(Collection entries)

= Beginning of Section =

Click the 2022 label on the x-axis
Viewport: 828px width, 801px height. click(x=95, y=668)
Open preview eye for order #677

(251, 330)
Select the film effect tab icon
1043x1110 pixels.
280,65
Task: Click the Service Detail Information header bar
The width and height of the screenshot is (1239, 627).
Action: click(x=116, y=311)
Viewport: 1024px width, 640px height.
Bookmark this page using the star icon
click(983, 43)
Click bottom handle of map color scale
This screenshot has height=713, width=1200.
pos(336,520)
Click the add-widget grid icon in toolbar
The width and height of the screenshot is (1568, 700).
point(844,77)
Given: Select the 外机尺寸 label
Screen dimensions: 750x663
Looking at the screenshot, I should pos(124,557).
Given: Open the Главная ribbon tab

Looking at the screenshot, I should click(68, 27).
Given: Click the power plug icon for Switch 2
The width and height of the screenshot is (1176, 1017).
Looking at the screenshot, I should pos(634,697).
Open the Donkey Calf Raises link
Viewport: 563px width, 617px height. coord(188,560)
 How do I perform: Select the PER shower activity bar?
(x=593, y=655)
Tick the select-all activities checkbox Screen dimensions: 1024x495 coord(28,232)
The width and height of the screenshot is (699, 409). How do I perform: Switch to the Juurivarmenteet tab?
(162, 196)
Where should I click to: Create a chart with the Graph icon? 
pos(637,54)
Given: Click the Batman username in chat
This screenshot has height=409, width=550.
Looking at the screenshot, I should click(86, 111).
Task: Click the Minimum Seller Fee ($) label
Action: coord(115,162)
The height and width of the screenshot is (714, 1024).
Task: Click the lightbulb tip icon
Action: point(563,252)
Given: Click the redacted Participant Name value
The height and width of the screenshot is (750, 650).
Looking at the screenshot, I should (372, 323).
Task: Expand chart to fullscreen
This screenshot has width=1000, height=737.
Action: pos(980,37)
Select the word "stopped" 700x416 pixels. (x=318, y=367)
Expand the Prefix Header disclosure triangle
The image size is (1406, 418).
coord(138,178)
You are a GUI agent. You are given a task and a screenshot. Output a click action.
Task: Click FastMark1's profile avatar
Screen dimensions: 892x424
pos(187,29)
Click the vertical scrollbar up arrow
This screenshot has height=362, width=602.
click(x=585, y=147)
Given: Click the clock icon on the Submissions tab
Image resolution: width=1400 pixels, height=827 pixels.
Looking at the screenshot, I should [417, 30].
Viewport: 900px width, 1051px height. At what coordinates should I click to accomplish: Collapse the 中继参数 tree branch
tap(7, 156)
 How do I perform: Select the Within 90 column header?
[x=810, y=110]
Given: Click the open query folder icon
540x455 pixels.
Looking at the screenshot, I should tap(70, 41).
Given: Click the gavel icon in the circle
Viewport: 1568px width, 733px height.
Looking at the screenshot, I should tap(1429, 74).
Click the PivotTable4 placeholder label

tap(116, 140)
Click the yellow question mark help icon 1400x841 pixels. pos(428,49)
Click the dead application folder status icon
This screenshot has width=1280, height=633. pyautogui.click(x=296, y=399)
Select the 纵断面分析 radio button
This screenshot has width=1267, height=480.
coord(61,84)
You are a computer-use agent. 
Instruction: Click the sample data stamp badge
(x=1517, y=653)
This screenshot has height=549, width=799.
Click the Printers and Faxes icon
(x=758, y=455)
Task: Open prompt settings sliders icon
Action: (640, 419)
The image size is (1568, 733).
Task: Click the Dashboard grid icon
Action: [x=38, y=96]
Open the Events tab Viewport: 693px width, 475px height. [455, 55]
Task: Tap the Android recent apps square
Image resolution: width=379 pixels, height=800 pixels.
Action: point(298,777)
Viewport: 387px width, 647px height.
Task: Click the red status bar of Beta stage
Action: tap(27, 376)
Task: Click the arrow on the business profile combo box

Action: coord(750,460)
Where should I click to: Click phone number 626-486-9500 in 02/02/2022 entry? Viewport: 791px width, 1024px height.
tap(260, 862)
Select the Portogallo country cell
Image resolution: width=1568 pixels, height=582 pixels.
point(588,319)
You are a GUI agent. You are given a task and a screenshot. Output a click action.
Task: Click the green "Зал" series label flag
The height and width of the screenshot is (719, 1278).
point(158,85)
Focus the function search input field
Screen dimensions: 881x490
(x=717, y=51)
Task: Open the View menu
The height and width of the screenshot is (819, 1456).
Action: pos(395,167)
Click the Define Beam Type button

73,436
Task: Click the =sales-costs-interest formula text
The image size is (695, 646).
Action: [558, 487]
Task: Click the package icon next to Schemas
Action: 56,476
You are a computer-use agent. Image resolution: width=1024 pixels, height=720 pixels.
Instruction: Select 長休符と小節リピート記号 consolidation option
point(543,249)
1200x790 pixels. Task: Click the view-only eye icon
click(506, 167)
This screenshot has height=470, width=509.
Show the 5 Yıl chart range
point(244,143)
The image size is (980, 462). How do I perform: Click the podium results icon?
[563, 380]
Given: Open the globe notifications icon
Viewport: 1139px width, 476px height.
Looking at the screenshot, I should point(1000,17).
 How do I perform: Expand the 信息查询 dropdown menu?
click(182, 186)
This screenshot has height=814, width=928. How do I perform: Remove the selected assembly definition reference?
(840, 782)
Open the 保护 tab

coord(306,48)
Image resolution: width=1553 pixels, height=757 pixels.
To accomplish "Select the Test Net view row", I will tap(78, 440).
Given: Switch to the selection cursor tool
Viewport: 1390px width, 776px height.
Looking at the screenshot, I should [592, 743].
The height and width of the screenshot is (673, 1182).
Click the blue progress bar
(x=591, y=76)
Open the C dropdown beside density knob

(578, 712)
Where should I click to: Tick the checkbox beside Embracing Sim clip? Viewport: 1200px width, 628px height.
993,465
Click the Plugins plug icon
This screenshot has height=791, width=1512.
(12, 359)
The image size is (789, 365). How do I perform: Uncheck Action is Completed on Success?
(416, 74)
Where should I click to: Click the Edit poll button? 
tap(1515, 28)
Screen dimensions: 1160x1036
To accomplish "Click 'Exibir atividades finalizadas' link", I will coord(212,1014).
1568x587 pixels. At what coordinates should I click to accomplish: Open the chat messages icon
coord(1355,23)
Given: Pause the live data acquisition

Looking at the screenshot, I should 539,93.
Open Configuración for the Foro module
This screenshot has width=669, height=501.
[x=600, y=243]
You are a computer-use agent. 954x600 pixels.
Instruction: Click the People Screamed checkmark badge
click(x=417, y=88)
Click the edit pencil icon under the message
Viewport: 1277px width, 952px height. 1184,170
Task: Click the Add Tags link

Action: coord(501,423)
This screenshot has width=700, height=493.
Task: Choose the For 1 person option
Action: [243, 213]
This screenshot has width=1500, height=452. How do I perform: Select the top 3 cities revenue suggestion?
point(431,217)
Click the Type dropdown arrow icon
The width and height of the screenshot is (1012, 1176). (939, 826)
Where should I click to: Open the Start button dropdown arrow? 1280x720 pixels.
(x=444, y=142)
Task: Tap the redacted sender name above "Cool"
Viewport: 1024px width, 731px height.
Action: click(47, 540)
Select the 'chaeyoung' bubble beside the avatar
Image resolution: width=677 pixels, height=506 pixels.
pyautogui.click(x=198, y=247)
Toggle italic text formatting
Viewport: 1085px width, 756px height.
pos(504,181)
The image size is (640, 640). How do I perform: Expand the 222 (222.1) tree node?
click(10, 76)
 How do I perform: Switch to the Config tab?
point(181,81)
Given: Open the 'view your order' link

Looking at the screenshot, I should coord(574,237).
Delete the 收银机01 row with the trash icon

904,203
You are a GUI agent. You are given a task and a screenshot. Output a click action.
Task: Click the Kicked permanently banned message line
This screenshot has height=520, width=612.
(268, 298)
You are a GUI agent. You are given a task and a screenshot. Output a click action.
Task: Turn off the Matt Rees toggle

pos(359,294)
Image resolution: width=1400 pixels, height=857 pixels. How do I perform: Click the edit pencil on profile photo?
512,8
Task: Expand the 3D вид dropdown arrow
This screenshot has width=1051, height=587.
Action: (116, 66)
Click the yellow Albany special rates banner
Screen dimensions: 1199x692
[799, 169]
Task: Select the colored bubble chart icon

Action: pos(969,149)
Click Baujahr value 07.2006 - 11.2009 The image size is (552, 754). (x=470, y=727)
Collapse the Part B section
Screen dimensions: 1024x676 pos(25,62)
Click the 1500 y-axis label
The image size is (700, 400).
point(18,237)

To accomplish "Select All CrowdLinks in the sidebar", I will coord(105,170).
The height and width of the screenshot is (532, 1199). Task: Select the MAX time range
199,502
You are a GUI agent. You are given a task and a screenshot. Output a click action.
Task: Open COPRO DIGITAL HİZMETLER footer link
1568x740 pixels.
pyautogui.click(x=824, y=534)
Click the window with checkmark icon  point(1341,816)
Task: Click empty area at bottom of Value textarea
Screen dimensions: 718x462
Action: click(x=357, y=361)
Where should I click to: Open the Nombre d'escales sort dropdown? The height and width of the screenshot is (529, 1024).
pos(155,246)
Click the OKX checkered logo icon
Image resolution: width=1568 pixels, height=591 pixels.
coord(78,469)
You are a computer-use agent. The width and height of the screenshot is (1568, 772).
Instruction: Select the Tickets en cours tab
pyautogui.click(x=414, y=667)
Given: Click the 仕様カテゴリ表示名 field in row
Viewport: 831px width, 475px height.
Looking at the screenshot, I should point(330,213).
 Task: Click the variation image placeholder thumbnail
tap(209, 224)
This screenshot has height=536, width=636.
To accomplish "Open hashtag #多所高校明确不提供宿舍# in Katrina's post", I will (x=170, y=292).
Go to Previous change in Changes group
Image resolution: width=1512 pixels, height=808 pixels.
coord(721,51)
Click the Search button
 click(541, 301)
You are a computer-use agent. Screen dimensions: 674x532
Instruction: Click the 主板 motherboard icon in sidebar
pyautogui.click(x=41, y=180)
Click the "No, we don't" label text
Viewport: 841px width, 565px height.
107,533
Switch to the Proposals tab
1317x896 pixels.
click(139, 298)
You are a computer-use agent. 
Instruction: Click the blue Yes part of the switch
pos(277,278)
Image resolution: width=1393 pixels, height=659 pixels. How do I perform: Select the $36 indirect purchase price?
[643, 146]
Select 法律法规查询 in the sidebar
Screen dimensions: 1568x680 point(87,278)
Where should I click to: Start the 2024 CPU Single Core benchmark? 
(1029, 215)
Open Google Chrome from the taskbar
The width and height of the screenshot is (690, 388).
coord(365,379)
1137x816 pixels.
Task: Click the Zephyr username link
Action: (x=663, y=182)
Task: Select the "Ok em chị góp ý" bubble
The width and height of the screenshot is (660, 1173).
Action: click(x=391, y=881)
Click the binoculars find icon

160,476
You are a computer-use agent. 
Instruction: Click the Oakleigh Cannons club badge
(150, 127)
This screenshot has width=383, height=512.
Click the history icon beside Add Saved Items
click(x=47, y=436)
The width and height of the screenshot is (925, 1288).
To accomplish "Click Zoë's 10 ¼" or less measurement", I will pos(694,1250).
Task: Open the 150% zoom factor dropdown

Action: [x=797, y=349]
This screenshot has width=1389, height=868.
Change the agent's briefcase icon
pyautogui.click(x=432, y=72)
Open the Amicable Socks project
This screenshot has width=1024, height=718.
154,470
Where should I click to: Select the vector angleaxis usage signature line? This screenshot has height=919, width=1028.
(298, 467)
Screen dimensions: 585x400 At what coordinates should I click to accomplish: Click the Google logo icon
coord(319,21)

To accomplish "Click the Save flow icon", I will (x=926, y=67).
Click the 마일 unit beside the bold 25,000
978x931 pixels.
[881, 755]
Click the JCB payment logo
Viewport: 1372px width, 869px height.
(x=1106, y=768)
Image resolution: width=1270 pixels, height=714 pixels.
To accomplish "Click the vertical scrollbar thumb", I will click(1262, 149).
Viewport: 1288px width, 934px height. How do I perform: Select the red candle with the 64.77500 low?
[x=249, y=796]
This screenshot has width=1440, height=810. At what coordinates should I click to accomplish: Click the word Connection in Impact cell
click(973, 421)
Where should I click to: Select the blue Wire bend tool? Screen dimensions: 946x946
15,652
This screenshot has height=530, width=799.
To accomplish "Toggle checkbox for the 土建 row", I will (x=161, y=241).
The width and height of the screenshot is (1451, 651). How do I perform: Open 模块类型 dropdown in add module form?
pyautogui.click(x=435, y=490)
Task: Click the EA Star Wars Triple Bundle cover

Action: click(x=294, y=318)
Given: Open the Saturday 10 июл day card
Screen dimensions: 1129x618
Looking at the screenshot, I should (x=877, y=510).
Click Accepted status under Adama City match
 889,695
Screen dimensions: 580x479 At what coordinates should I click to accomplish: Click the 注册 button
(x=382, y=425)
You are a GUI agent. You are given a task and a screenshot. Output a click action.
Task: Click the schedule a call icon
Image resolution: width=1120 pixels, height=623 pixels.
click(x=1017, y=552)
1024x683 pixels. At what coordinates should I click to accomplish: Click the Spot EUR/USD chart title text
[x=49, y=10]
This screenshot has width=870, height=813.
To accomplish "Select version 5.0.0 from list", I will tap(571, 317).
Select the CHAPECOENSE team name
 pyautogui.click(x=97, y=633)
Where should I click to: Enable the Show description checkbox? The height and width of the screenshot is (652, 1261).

= End of Section =

*Exercise aim*. Could you restate word for word the lines above from the one containing "Viewport: 1568px width, 733px height." through the one containing "Click the yellow question", both included, and nothing else?

*Exercise response*.
Viewport: 1568px width, 733px height.
Looking at the screenshot, I should tap(1429, 74).
Click the PivotTable4 placeholder label

tap(116, 140)
Click the yellow question mark help icon 1400x841 pixels. pos(428,49)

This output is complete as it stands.